Silver in London the Parker and Wakelin Partnership 1760-1776

In 1952, Arthur Grimwade, the highly-respected doyen of English silver studies, stumbled upon a set of business ledgers recording the activities of an eighteenth-century London goldsmiths firm, George Wickes, which later became Parker and Wakelin. How and why this came about is now the stuff of legend in the silver world, but the reality is that, thanks to the far-sightedness of Grimwade and a handful of fellow silver specialists, including N.M. Penzer, John Hayward and Charles Oman, the ledgers eventually found a home in the Archive of Art and Design at the Victoria and Albert Museum.

These extraordinary survivals, still with us through a serendipitous combination of good luck and good judgement, are the foundation of this excellent book. In analysing the business accounts as presented in the firm's so-called 'Gentlemen's' and 'Workmen's' Ledgers, Helen Clifford opens up the fascinating world of the eighteenth-century London goldsmith, and indeed the city itself, revealing everything from clients and patrons, subcontractors and workmen, the financing of the business and networks of supply and demand to changing patterns of fashion and use. In doing so, this book becomes much more than a history of trade in a particular material. It gives an insight into what and who was driving an increasingly consumer society.

The author takes 1760 as her starting point--the year when John Parker and Edward Wakelin took over the firm--and in so doing, builds on Elaine Barr's pioneering account of the early years of the business, George Wickes 1698-1761: Royal Goldsmiths (1980). The book begins with an introduction to silver and its place in mid-eighteenth-century England, setting the ledgers in their context as business records, before embarking on an account of Parker and Wakelin's partnership. They were an ideal combination--Parker, at only twenty six, had been apprenticed to Wickes for the previous nine years, and Wakelin, a much more experienced forty two, had been Wickes's principal supplier for most of the previous two decades. They were also taking over a healthy business, whose 250 customers included the Prince of Wales and the Duke of Devonshire.

Interestingly, it is made clear through the partnership agreement of 1760 that the business was about retailing rather than manufacturing--a significant distinction, and one that clearly reflects the state of the trade and the wide network of subcontractors and subsidiary workshops that actually supplied the goods for sale.
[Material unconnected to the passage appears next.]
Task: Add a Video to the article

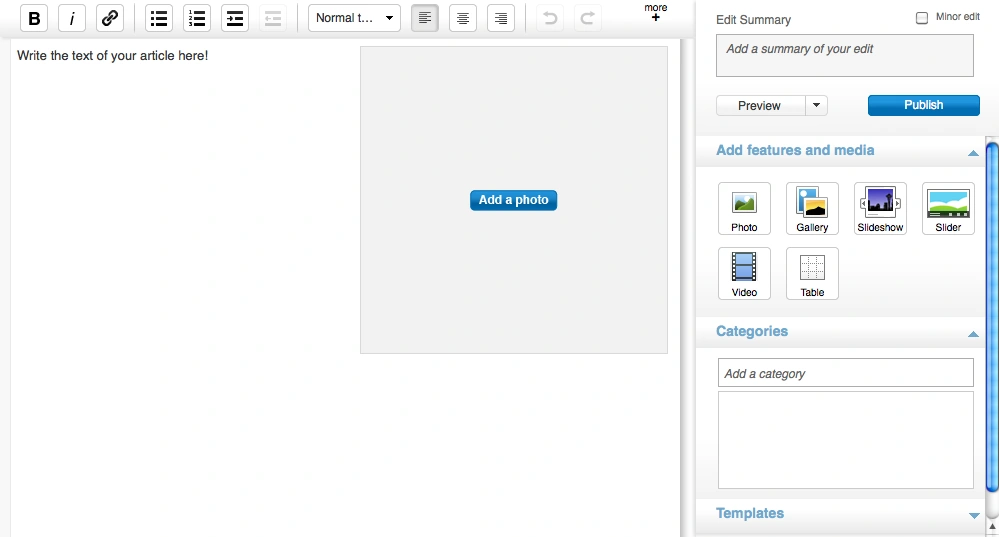Action: click(744, 273)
A major part of the book then goes on to explore these complex relationships in prodigious detail, looking at specialisation and manufacture, workshop structure and practice, labour and raw material costs, the craftsmen involved, their business and familial links, the last being characteristic of the trade, like others of the period. Aldridge and Woodnorth, for example, supplied Parker and Wakelin with over 3,000 troy ounce of silver from their George Street premises in 1766, for which there was a 1,950 [pounds sterling] labour charge. In the April of that year, they delivered a 'small knurled inkstand, a large dolphin trowel, a set of vases, a set of chased canisters, three escallop shells and three dish crosses'. The ledgers deliver thousands of examples of such minutiae, that, when distilled into the pages of this book, give an unparalleled vista of the goldsmiths' world.
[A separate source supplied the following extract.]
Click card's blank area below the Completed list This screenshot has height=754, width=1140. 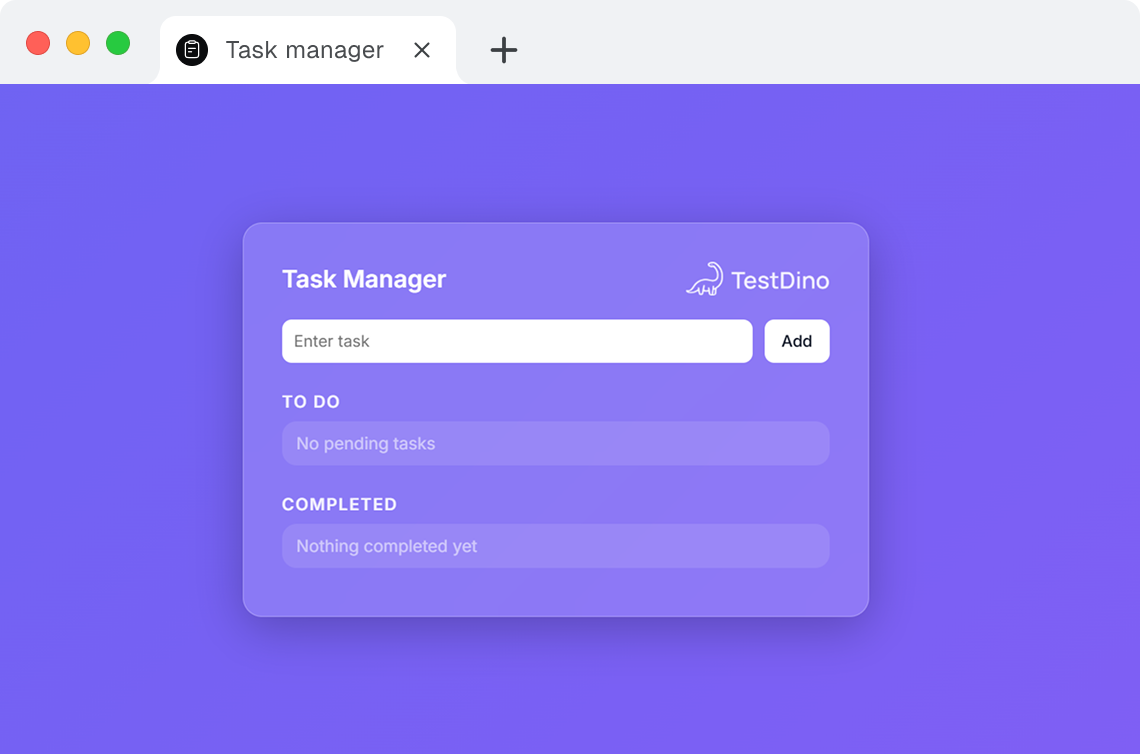[x=555, y=592]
From the goldsmiths, the spotlight moves to the patrons, where the ledgers reveal not simply a roll-call of the major aristocratic names of the day but also a more egalitarian mix of customers. Philippa Glanville and others have pointed out that silver ownership was widespread by this period, with silver spoons and similar small objects appearing in all but the poorest households.
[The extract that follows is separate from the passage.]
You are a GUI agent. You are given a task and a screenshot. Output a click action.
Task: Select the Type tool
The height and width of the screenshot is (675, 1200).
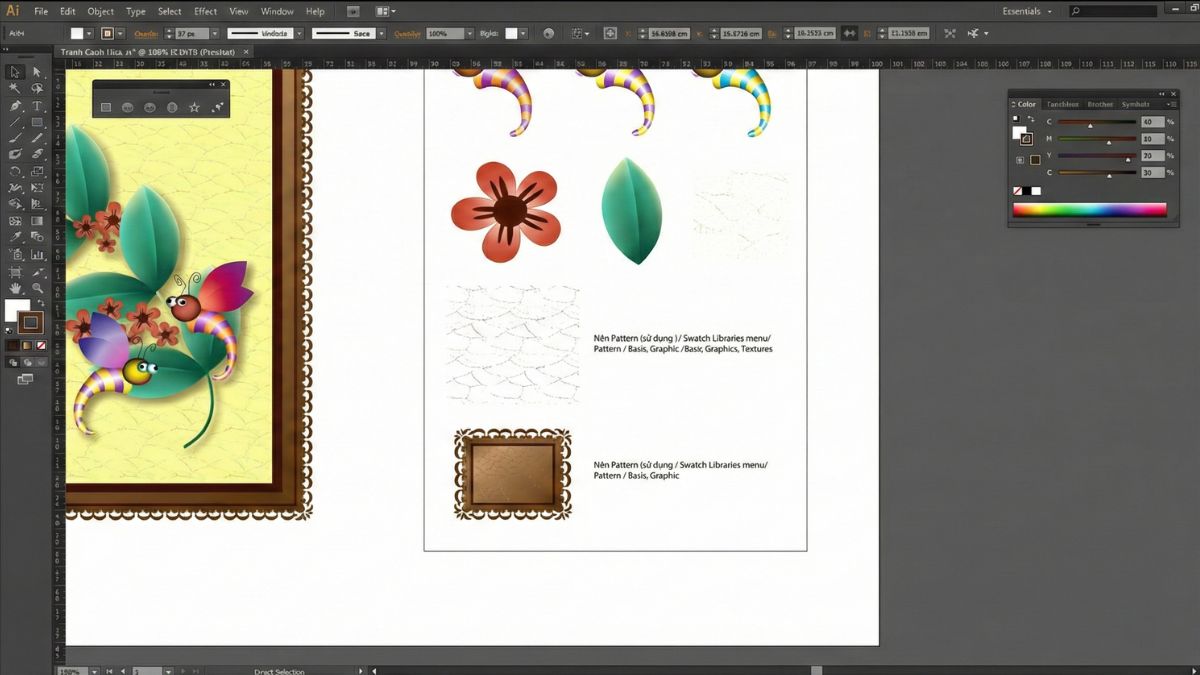[37, 106]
However, the 'great customers' were most sought after, not surprisingly, since it was they who placed the orders for substantial quantities of plate. They also partly dictated design, a process that the book examines in some depth. Again, the documentary sources reveal the subtleties of peer pressure, the changing demands of fashion, and how the taste of the most sophisticated customers filtered down into the order books. Lord Harcourt, for example, while on ambassadorial duty in Paris in the 1760s, bought highly fashionable neo-classical silver from Robert-Joseph Auguste, the pre-eminent goldsmith of his day, then had it copied on his return by Parker and Wakelin. Thereafter, 'fine festoon candlesticks' make fairly regular appearances, supplied to other clients, so disseminating a refined French style through the repertoire.

Copying existing silver and extending services was a considerable part of the business, but so too were the more mundane activities of 'boyling and burnishing'--the ongoing repair, maintenance and updating that was a key element of the client relationship.